DESCRIPTION OF THE TASK: Please copy the lines below exactly, from the first one through the line showing "Click the red swirl icon in navbar".

(Stored records)
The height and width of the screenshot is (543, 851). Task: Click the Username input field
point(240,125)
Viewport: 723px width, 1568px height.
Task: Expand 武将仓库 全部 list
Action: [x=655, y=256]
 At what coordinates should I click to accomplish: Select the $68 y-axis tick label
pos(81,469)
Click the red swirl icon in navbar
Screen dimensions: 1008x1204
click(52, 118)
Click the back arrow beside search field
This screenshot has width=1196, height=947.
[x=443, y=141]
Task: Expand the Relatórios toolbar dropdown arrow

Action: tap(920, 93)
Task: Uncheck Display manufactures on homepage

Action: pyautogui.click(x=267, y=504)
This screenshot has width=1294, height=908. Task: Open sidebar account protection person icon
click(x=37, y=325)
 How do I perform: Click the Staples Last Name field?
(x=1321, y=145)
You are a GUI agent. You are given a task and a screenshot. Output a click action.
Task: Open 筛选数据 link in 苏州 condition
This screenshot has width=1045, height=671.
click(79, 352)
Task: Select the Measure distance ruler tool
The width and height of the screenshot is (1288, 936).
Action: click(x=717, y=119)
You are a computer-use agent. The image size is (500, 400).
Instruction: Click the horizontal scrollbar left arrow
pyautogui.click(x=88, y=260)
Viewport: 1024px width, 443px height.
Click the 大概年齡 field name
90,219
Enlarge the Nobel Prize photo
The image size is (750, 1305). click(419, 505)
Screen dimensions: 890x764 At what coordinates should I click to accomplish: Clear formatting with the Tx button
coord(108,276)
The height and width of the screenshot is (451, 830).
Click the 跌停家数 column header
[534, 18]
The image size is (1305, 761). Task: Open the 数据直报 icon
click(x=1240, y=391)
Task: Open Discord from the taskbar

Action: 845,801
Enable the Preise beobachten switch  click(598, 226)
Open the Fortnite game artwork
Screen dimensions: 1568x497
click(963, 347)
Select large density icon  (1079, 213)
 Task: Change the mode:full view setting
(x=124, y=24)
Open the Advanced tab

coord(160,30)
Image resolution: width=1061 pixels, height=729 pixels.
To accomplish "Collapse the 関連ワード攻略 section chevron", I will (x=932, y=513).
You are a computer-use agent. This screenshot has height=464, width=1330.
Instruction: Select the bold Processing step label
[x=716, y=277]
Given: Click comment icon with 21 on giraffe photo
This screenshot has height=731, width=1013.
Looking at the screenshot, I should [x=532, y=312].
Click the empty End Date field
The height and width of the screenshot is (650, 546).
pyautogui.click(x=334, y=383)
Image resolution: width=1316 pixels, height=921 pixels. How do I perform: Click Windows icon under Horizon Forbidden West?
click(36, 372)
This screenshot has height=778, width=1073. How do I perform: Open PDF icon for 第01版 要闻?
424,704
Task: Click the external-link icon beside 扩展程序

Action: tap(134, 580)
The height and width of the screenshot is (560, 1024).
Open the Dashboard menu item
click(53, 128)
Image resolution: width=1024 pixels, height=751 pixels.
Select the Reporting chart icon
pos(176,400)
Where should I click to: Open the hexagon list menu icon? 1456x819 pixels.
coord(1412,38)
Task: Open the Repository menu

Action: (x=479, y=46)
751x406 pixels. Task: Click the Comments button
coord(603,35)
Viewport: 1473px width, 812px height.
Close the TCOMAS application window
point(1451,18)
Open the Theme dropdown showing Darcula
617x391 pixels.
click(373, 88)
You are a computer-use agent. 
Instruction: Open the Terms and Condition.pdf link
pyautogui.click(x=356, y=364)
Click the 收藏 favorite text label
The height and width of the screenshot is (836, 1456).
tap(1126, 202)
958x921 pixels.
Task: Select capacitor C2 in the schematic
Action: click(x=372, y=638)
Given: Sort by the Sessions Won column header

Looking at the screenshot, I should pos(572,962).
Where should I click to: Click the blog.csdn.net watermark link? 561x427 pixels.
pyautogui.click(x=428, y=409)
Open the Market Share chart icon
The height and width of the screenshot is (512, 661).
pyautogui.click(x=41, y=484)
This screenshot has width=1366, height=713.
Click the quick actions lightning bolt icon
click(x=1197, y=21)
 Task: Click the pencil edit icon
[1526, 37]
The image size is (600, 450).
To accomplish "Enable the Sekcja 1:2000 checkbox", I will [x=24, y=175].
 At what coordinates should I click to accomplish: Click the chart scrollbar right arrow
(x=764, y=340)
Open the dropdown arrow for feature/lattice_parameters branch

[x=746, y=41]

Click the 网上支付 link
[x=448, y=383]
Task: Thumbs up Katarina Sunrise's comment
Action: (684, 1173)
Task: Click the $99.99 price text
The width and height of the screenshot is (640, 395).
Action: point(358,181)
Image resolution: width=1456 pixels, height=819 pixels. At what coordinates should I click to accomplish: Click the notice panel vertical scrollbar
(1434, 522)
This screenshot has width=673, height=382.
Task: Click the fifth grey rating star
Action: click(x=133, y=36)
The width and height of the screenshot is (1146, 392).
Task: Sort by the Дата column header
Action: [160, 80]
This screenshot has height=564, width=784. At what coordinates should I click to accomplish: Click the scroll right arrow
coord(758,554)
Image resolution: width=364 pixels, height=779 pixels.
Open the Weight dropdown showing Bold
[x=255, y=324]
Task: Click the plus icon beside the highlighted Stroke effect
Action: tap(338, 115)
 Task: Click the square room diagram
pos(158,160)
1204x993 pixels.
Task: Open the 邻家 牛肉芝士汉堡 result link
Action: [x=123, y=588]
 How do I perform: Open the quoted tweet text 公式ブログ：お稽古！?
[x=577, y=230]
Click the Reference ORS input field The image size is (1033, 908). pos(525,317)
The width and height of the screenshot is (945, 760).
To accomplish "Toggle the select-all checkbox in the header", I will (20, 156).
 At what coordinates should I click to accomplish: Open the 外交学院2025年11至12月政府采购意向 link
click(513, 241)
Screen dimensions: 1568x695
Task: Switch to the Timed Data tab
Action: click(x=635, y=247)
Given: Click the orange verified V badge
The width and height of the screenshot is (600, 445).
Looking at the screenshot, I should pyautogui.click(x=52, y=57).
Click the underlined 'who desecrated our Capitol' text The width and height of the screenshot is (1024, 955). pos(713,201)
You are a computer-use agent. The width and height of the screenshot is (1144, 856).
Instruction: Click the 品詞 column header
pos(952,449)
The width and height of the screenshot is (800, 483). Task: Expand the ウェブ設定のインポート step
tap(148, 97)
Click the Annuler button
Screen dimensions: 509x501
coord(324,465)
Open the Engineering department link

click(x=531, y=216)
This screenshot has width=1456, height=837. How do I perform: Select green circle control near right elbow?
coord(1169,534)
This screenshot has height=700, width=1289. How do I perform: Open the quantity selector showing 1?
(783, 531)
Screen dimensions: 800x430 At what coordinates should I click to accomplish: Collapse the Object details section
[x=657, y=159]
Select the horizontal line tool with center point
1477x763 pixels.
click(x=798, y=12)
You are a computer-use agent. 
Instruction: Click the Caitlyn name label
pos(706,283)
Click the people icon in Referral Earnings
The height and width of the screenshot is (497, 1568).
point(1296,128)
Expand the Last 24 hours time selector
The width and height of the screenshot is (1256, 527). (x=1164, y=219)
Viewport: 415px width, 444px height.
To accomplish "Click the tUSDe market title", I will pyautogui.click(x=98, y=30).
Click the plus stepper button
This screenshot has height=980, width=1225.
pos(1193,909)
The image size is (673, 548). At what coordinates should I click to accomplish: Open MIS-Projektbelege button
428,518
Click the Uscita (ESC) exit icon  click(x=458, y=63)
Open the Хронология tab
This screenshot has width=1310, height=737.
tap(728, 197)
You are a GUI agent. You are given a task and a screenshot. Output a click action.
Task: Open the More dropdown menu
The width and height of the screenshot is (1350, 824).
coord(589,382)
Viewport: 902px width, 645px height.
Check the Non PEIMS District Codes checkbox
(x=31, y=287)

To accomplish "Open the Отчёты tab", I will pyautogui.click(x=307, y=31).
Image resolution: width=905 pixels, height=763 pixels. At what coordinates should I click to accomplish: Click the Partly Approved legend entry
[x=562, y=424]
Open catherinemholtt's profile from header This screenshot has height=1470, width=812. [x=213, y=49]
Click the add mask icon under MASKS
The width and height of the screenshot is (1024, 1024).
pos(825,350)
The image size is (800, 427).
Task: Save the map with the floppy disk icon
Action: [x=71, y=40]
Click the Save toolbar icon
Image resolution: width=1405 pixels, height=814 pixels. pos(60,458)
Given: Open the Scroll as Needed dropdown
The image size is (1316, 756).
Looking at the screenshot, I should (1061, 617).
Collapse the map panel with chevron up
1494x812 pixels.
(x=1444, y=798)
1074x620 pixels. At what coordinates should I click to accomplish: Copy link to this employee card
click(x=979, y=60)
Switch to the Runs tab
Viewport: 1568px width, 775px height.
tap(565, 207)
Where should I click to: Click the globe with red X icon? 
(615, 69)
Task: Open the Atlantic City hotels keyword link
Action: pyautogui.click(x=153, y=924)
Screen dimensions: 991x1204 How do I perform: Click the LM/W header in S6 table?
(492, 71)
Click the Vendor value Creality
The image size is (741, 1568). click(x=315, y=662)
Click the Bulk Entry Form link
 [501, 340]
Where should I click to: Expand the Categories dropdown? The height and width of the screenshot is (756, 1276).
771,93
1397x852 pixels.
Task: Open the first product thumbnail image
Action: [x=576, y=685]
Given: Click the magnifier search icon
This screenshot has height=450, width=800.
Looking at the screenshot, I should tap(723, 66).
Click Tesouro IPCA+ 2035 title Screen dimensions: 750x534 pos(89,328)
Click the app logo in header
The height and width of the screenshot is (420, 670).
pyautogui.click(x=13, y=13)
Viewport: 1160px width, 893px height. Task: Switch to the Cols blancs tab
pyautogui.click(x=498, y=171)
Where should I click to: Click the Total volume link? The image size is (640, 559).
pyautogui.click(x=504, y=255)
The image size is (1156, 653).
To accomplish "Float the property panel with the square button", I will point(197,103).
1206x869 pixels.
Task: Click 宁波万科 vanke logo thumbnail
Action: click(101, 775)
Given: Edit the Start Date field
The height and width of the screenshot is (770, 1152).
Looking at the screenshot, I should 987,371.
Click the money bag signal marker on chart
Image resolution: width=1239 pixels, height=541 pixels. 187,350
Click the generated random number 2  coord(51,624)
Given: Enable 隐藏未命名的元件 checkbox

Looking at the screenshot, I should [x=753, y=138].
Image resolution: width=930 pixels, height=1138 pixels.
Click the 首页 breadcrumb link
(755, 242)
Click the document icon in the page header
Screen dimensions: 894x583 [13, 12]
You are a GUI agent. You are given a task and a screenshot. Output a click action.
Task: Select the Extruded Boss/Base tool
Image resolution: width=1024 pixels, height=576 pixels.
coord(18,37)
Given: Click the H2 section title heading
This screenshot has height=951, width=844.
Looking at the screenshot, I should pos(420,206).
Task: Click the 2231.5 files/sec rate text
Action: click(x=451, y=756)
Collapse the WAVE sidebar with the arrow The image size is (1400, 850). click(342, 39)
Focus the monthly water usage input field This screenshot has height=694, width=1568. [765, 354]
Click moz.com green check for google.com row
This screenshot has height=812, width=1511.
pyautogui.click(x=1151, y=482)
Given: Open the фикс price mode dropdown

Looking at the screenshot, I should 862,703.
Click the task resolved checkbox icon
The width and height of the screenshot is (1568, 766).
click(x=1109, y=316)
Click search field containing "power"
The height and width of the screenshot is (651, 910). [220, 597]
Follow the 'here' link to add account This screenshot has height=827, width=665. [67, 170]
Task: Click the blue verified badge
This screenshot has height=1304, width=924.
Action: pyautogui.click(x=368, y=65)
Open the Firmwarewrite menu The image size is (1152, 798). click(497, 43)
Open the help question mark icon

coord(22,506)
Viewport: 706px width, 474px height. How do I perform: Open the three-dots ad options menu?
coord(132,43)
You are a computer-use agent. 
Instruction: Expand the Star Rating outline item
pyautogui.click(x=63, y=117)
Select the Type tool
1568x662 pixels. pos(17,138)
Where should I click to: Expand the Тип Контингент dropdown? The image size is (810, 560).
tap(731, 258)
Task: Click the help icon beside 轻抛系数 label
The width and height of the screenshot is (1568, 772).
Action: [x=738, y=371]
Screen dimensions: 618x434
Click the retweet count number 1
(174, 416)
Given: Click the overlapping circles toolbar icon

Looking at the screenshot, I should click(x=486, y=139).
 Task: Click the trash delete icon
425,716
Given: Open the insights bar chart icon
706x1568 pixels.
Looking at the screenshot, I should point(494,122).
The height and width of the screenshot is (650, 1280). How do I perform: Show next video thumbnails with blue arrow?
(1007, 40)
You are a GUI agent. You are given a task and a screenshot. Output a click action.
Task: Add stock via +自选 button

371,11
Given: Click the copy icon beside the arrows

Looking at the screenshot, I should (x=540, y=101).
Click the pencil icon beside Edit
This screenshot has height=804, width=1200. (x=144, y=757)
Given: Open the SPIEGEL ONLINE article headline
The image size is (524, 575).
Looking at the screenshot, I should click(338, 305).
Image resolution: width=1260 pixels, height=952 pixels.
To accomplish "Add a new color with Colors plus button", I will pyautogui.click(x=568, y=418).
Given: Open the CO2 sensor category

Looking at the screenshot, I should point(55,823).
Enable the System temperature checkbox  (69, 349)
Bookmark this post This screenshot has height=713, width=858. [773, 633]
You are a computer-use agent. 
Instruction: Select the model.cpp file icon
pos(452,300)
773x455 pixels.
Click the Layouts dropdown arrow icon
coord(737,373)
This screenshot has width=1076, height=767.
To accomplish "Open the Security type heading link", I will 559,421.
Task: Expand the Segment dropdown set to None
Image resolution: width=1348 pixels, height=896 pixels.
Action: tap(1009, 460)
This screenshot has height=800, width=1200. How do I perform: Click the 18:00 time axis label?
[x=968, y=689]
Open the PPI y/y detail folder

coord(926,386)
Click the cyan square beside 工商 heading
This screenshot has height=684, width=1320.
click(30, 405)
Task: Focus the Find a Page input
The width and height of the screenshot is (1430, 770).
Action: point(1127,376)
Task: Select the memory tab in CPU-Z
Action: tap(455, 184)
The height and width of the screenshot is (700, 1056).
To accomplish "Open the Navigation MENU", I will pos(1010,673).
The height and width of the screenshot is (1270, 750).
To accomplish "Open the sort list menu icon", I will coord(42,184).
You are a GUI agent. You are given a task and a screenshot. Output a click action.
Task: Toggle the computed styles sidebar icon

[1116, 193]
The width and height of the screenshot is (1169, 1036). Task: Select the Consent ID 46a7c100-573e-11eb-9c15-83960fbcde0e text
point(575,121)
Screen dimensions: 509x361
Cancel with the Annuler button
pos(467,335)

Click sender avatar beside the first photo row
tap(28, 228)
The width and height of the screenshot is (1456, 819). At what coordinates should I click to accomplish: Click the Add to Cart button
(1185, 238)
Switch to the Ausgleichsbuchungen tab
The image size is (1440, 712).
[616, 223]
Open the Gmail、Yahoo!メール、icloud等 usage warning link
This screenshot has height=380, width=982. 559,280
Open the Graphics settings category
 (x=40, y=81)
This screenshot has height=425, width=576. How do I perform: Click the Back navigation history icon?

EXERCISE RESULT:
The height and width of the screenshot is (543, 851). Task: Click the Username input field
point(240,125)
Viewport: 723px width, 1568px height.
Task: Expand 武将仓库 全部 list
Action: [x=655, y=256]
 At what coordinates should I click to accomplish: Select the $68 y-axis tick label
pos(81,469)
Click the red swirl icon in navbar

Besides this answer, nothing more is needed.